ART | CRITIQUE

Isbn, 978-2-95402208-8-4

PAugustin Besnier
@05 Juil 2012

Le livre se visite ici pour ce qu’il est avant tout: un assemblage de matière, d’espace et de temps. Si aucune œuvre ne surprend vraiment, l’ensemble constitue un parcours cohérent, formellement réussi, traçant une ligne clairement déterminée.

Prenons un livre. Récupérons l’encre, entreposons les phrases, détachons les pages et empilons-les comme feuilles. Séparément, restituons le tout. C’est ainsi que Claire Morel manie les livres. Comme objets, non plus comme supports.

Le livre invisible, que les yeux traversent en plongeant dans la lecture, se visite ici pour ce qu’il est : un assemblage de matière, d’espace et de temps. De matière qui se sculpte, d’espace qui se déploie, de temps qui se déroule.
La série des Constellations (2011), ensemble de dix sérigraphies où s’embrouillent des phrases, des équations et des signes, autrement dit où se brouille du «texte», jusqu’à devenir image, introduit bien l’exposition. Rien de neuf dans la technique, mais une belle manière de livrer le contenu brut de l’écrit, opaque, d’autant plus visible qu’il devient illisible.

À cette concentration de l’espace-texte suit sa temporalisation dans la série Bartleby (2011). Quarante-huit exemplaires de la nouvelle de Melville sont alignés horizontalement, couverture noire refermée, à l’exception de trois exemplaires, ouverts sur trois instants d’une lecture entrecoupée.
Tel un long morceau de pellicule, ce «film» se parcourt en marchant, chaque livre devenant l’image d’un art que l’on sait — le scribe Bartleby en fit les frais — tragiquement reproductible.

À côté, ISBN 978-2-9540208-8-4 (2011) se présente comme un triptyque. Au sol, cinquante-quatre piles de feuilles blanches de formats et de hauteurs variables semblent prêtes pour l’impression, ou bien plutôt rendues à l’état vierge. Au mur, une longue surface d’encre noire, puis un livre rassemblant des centaines d’«achevés d’imprimer», ces fiches d’identité qui signalent le lieu et l’année d’impression d’un livre. Cet ensemble constitue la bibliothèque de l’artiste, ou plus exactement en restitue la matière et l’histoire. Au sens propre, cette bibliothèque se visite, se regarde et se feuillette, en l’absence de tous les ouvrages qui la composent.

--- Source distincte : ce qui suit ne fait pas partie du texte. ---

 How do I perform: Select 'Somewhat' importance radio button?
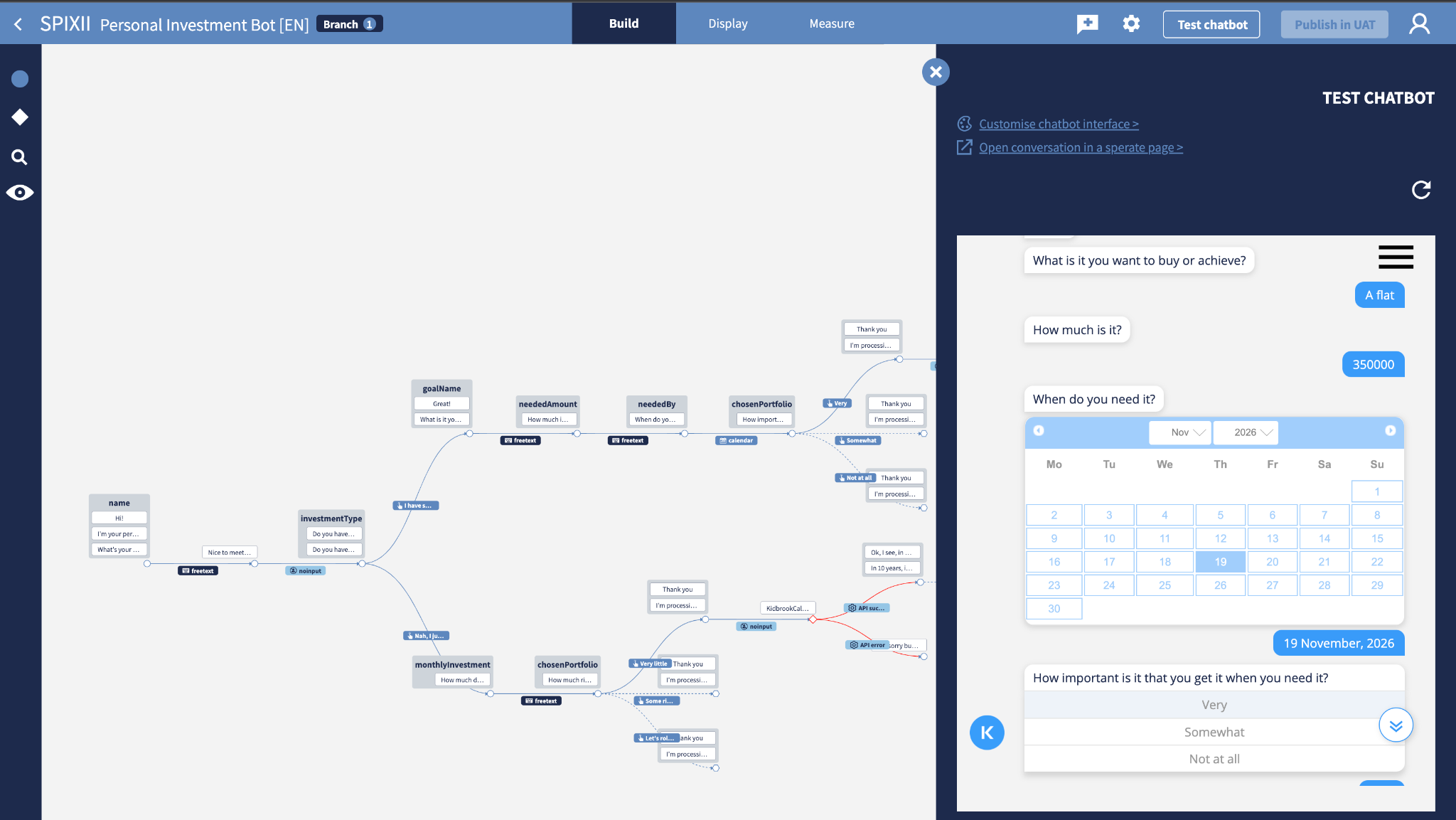tap(1215, 731)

Il n’est de toute façon pas question de lire dans cette exposition, pas même de déchiffrer quoi que ce soit, mais de buter sur tout ce qui sert habituellement de support de sens. C’est d’ailleurs cette expérience d’étrangeté que propose Laugh.mp3 (2008). Un livre rempli de symboles en tous genres retranscrit en lignes de code l’enregistrement d’un rire. De ce son immédiatement identifiable, signifiant au point d’être souvent communicateur, apparaît là une image parfaitement insensée, indéchiffrable, d’une longueur sans commune mesure avec l’éclat du rire.

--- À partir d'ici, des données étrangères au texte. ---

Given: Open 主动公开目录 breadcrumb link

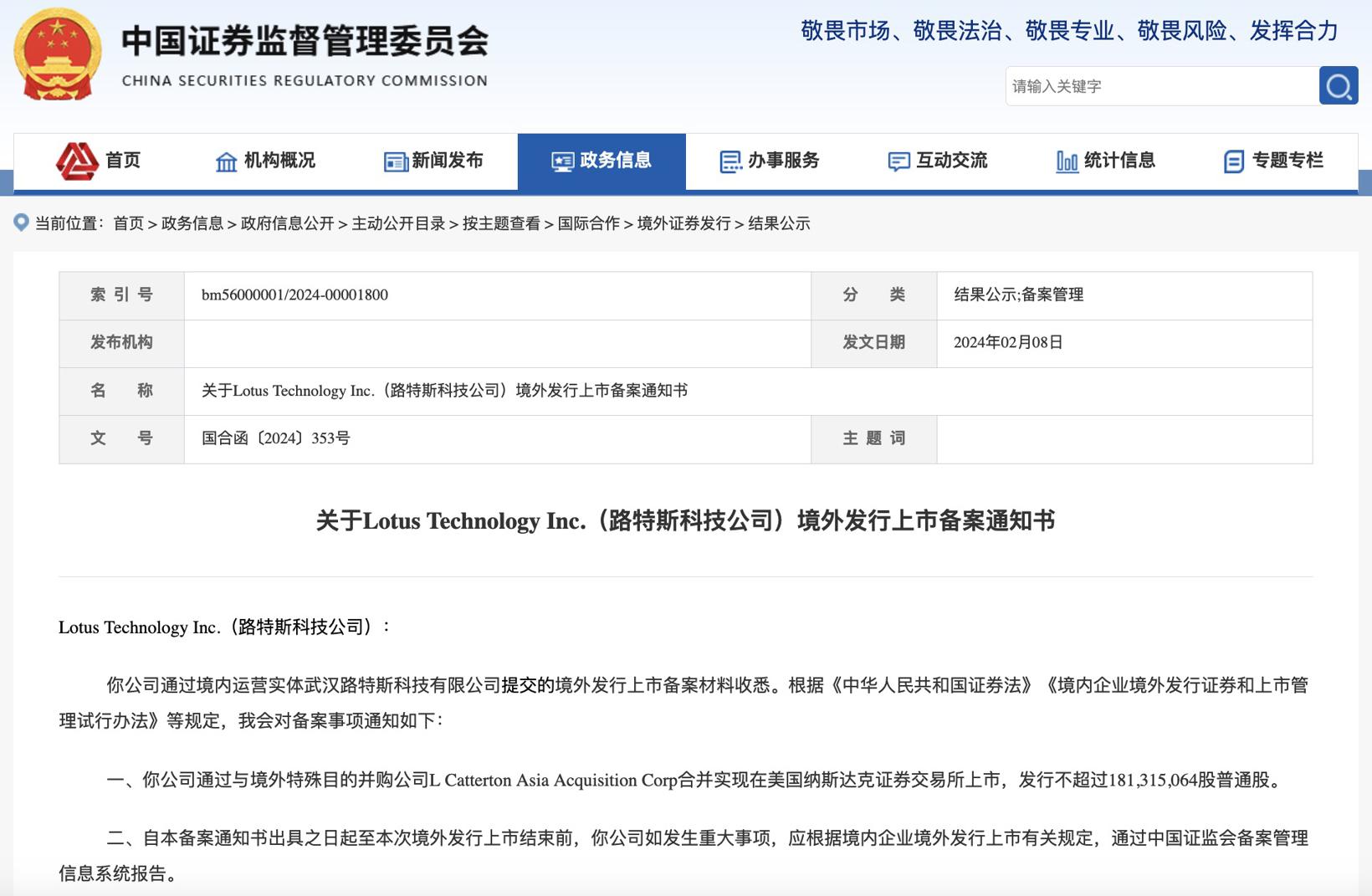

Si aucune œuvre ne surprend vraiment, l’ensemble constitue un parcours cohérent, formellement réussi, traçant une ligne clairement déterminée. Il laisse surtout le sentiment qu’à toute une tradition analytique de la théorie littéraire peut vraiment répondre une poésie de l’objet.

Œuvres
— Claire Morel, ISBN 978-2-9540208-8-4, 2012. Ouvrage de référence et impression numérique sur papier. 19 x 12,6 cm.
— Claire Morel, ISBN 978-2-9540208-8-4, 2012. 1850,967388 m2, 74776 pages, 37388 feuilles de papier blanc 70 g/m² en 54 piles de formats différents. Dimensions variables.
— Claire Morel, Sans titre (37), 2009. 128 pages sérigraphiées, couverture sérigraphiée, édition brochée imprimée sur papier vélin 90g, tirage limité à 10 exemplaires numérotés et signés. 17,6 x 11,5 cm.
— Claire Morel, Bartleby, 2011. Ensemble de 48 livres. 17 x 9,5 cm chacun.
— Claire Morel, Sans titre (1795), 2009. 127 pages, couverture sérigraphiée, édition brochée imprimée sur papier vélin 90g, tirage limité à 40 exemplaires numérotés et signés. 17,6 x 11,5 cm.